Predicting Adverse Drug Reactions
A useful potential application of genetics in clinical trials is to identify genetic parameters that can be used to select patients who have the best or worse tolerance of toxic treatments. For example, it might be possible to detect patients who have a worse reaction to specific chemotherapeutic agents. A study (22) based on subjects from the St. Jude’s Children’s Research Hospital Protocol Total XII addressed whether mercaptopurine therapy intolerance is associated with polymorphisms within the thiopurine S-methyltransferase gene. 6-mercaptopurine causes accumulation of thiopurine nucleotides. The investigators found that dose reductions due to toxicity were ubiquitous in patients homozygous in thiopurine S-methyltransferase enzyme activity deficiency, occurred in 35% of those with heterozygosity and were very uncommon for wild-type patients (7%) (based on phenotyping and confirmed also with genotyping in a subset of patients). Thus such knowledge, if validated, could be used in selecting the starting dose of 6-mercaptopurine for individual patients. In a different field, another group of investigators (23) found that homozygosity for the insertion allele (II) of the angiotensin-I-converting enzyme gene affects the cough threshold in patients treated with an angiotensin converting enzyme inhibitor, cilazapril, in a crossover placebo-controlled trial. To maximize statistical efficiency in the comparison of interest, the investigators only recruited those subjects with II and DD genotypes (homozygous for the insertion allele or for the deletion allele). The knowledge of an increased susceptibility to cough among II individuals may be used to select whether an angiotensin converting enzyme inhibitor or an agent from a different drug class should be used in specific individual patients, when several alternative regimens of equal efficacy are available.

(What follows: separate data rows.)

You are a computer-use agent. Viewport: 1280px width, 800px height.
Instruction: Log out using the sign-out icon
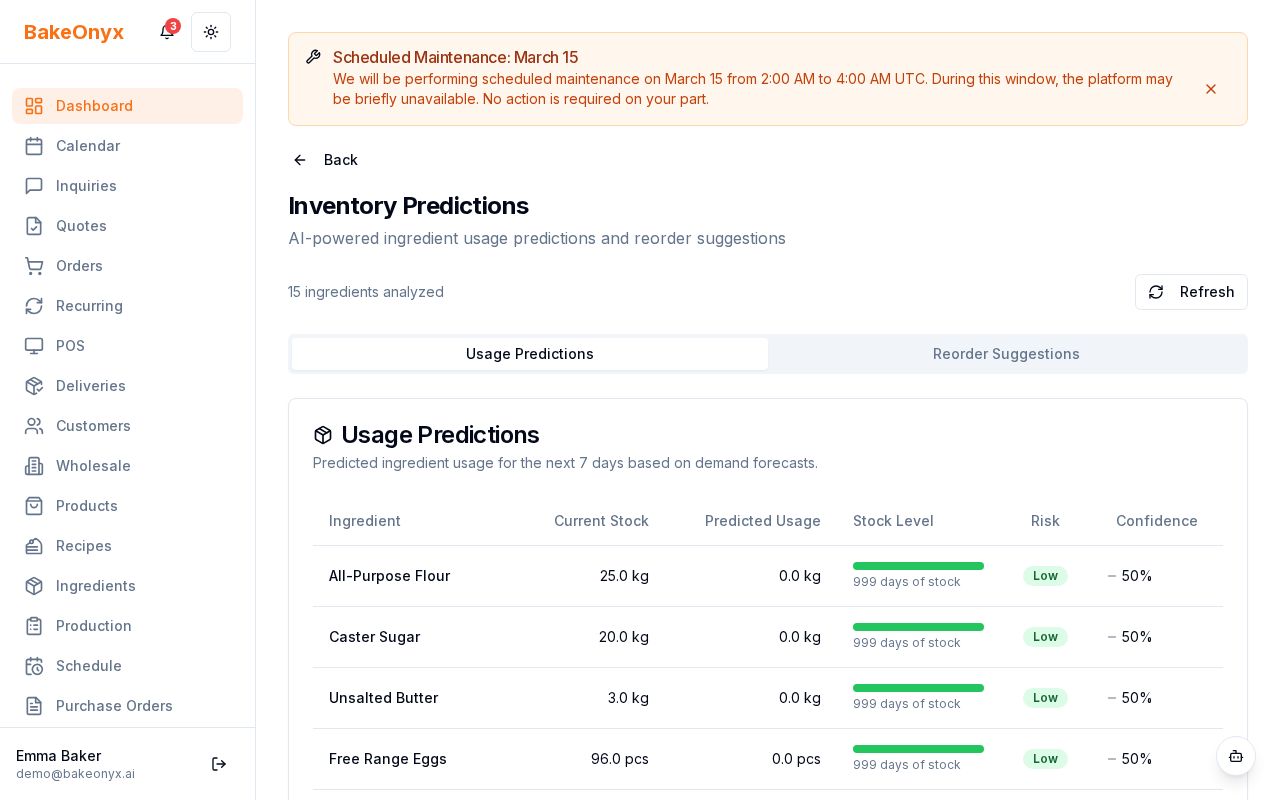pos(219,764)
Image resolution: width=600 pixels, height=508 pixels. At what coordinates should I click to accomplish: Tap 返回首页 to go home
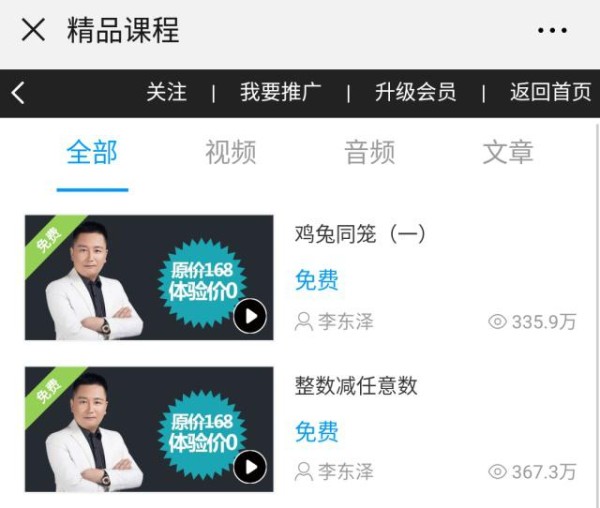coord(551,93)
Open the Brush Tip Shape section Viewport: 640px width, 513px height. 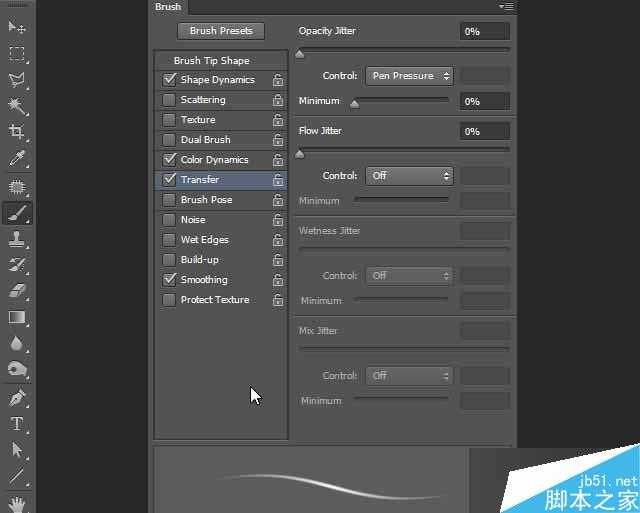pyautogui.click(x=211, y=60)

Assessment of Generalizability
An interesting frontier where genetic information may have applications in RCTs is the assessment of the generalizability of the trial results. For diseases where genetic factors are strong predictors of the disease outcome or an effect modifier for the impact of a treatment, determination of the genetic profile of the study population may provide insight on whether the results may be generalizable to other patient populations. Several genetic polymorphisms have explicit diversity in their distribution in different racial or ethnic subgroups. This means that effective treatments that depend on the presence of a specific genetic polymorphism may not be generalizable to ethnic or other subgroups where this polymorphism is missing or is encountered in low frequency. In a different approach, if a trial shows surprisingly no efficacy for an intervention, post hoc genetic testing of the study population might lead to hypotheses about specific parameters in the genetic profile of the study populations that might be more amenable to a new treatment. These are hypothesis-generating findings, and should always be interpreted with due caution. Nevertheless, genetic information could contribute further in the assessment of the external validity of treatment recommendations derived from the interpretation of randomized evidence.
Table 15-1 summarizes the aspects of RCT design and analysis where genetic information could be used, in a similar, although perhaps more informative fashion, as other more traditional parameters that have been used to-date for these purposes.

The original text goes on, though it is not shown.